Dealing with ear infections

Ear infections can cause serious ear pain, sleepless nights, missed work and school, and plenty of stress for parents. For some children, ear infections can become a chronic problem leading to clinic visits, multiple courses of antibiotics, and sometimes a surgery for tube placement. While most children recover from ear infections in two or three days without any antibiotics, about 25% need help. Ear infections can be caused by viruses or bacteria when excess fluid gets trapped behind the ear drum. When that space fills with mucus or pus, the pressure and inflammation cause pain. Symptoms of ear infections include pain, fever, ear drainage, loss of appetite, difficulty hearing, difficultly sleeping, crankiness, and pulling on the ear. This typically happens during or soon after a cold. The most important medicine you give your child when you first suspect an ear infection is one for pain.

 

A healthy, normal ear drum

A healthy, normal ear drum

Antibiotics only help if bacteria are the cause.  The overuse of antibiotics is a major problem, and we all need to work to be much more careful in how we use these powerful medicines. The inappropriate use of antibiotics leads to bacterial resistance- a serious public health problem.  Antibiotics also kill many bacteria we all need for our health, leading to rashes, diarrhea, stomach upsets, yeast infections and other problems.  Despite lots of education on this issue, in the US 76% of children who go to see a doctor for ear pain still receive a prescription for antibiotics. In Thailand, the rate may be even higher. The American Academy of Pediatrics (AAP) has released new guidelines to help doctors do a better job treating ear infections. These recommendations also suggest ways to reduce ear infections, such as promoting breast feeding, keeping kids away from cigarette smoke, no bottle propping, and making sure they are properly vaccinated.  National Public Radio in the US published a great article on this subject, and I strongly encourage you to listen.

Ear infections are painful!

Ear infections are painful!

Here are some additional points parents should know.

New Ear Infection Guidelines

  • Pain: Use medication like ibuprofen and/or acetaminophen to treat pain when a child has a suspected or confirmed ear infection. These infections really hurt and don’t wait for antibiotics to start to work or make your child tough it out.
  • Diagnosis: The AAP recommendations apply more strict criteria for making the diagnosis of an ear infection. For true diagnosis they say, the ear drum has to be bulging, there has to be middle ear fluid and/or draining fluid from the ear. The ear can’t just be red or have a bit of fluid behind it.

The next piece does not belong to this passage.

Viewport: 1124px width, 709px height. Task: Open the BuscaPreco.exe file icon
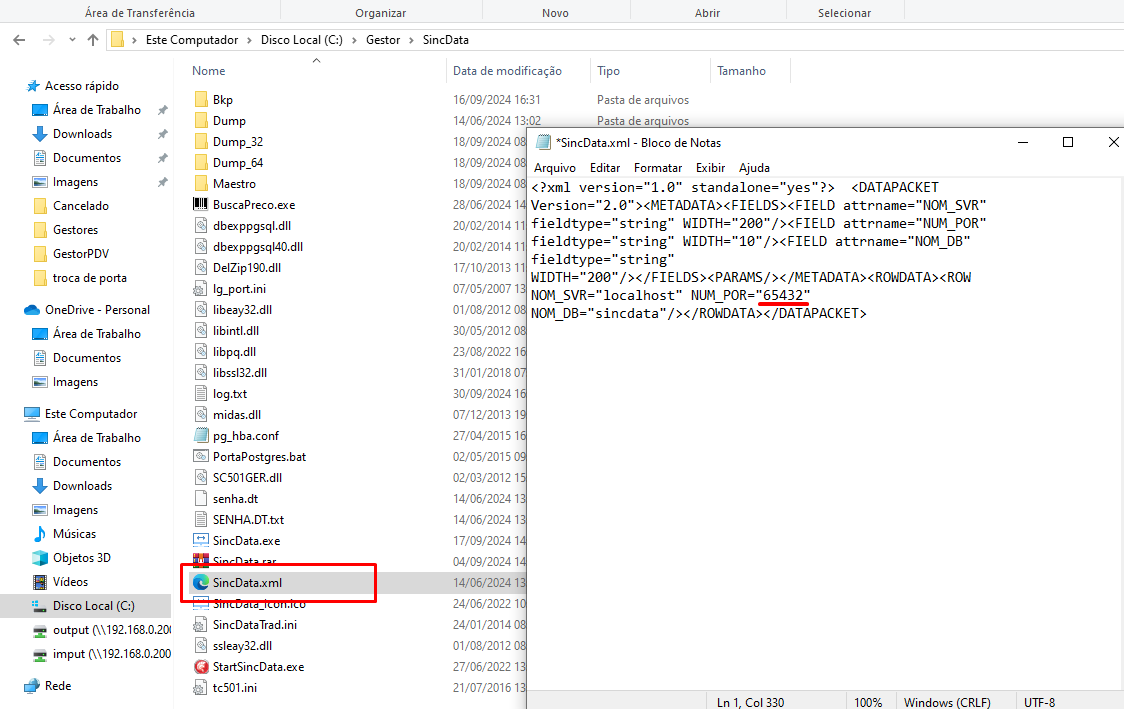[x=200, y=204]
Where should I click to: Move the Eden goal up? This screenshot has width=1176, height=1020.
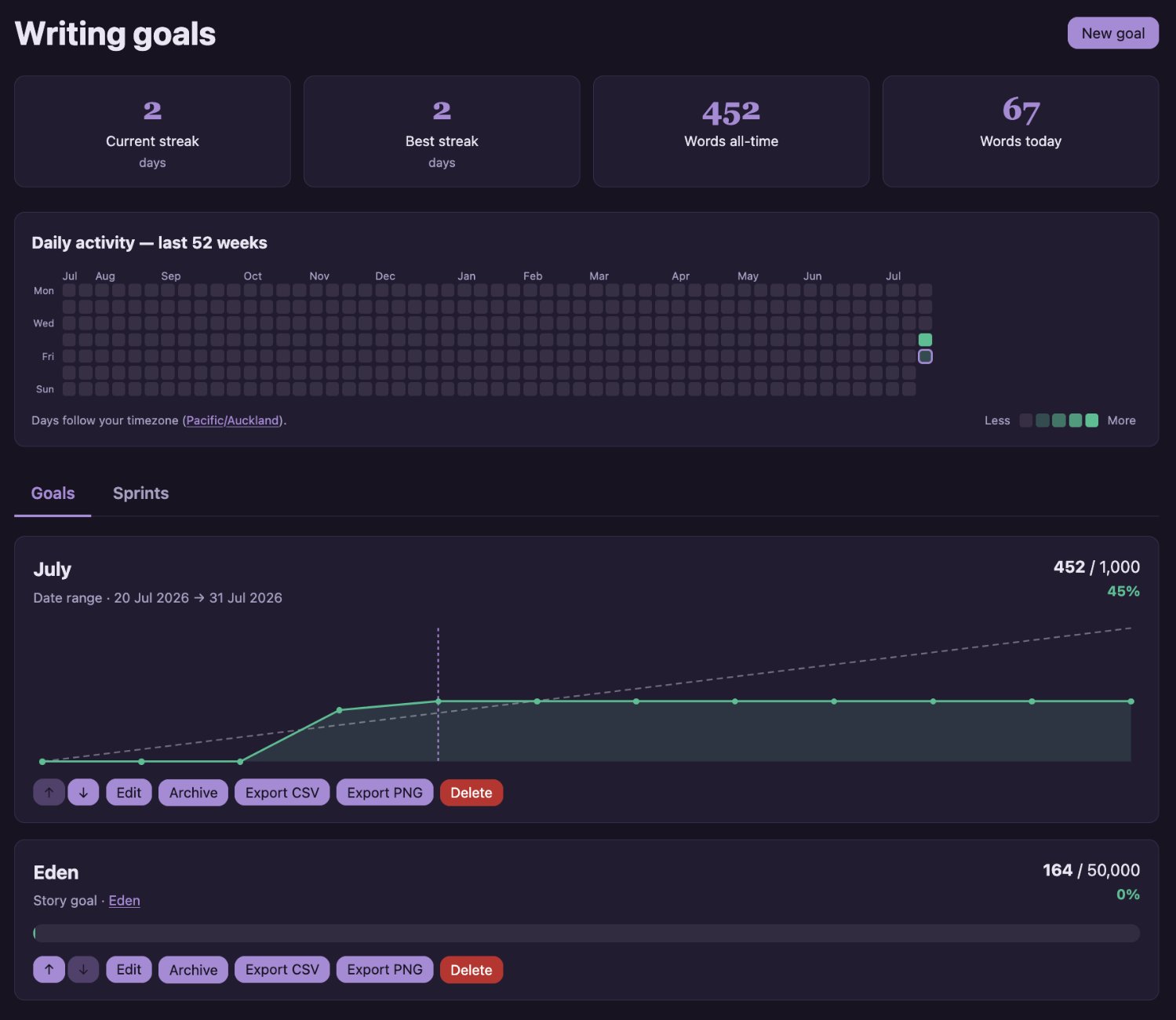[49, 970]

It’s important that the doctor confirm an ear infection is present before antibiotics are prescribed. If a clinician says to you, “It looks like an early ear infection” or “The ear drum is a little red” or “I think this may be an ear infection” chances are it does not meet criteria and should not be treated with antibiotics. Ask your doctor if the ear drum is bulging and full of fluid. If no proof, antibiotics are probably not necessary.  Treatment for the ear pain and time may be the best medicine.

ear infection

  • Most children don’t need antibiotics to heal from ear infections. When a confirmed ear infection is discovered in a child over 2 years of age who has no fever or no severe ear pain, they can be observed without antibiotics. If pain is still present or symptoms not improved in 48 hours, promptly make a follow-up visit.

 

  • Follow up: the recommendations remind us that if you chose not to use antibiotics, you need to have a system in place for a follow-up visit or call in place 48-72 hours later. If symptoms of the ear infection resolve in 2-3 days with use of pain medications and time, the ear infection is likely healing. If symptoms (on or off medications) are not better in 2-3 days, your child needs to be seen again either to start antibiotics or switch medications.

 

  • Antibiotics: Infants under 6 months of age, children 6-23 months of age with an infection in both ears, those with severe infections, and those at risk for complications (e.g. kids with disabilities or underlying disease) all need antibiotics. Amoxicillin continues to be the best first choice of antibiotic.

 

  • Vaccines: Immunizations do a good job preventing many ear infections. Make sure your child is up-to-date on all vaccines but specifically ensure your child is up to date on Hib, Prevnar (pneumococcal vaccine) and their annual influenza Shot.

 

  • Prevention: Breast feeding and avoidance of cigarette smoke are proven strategies to prevent ear infections in children.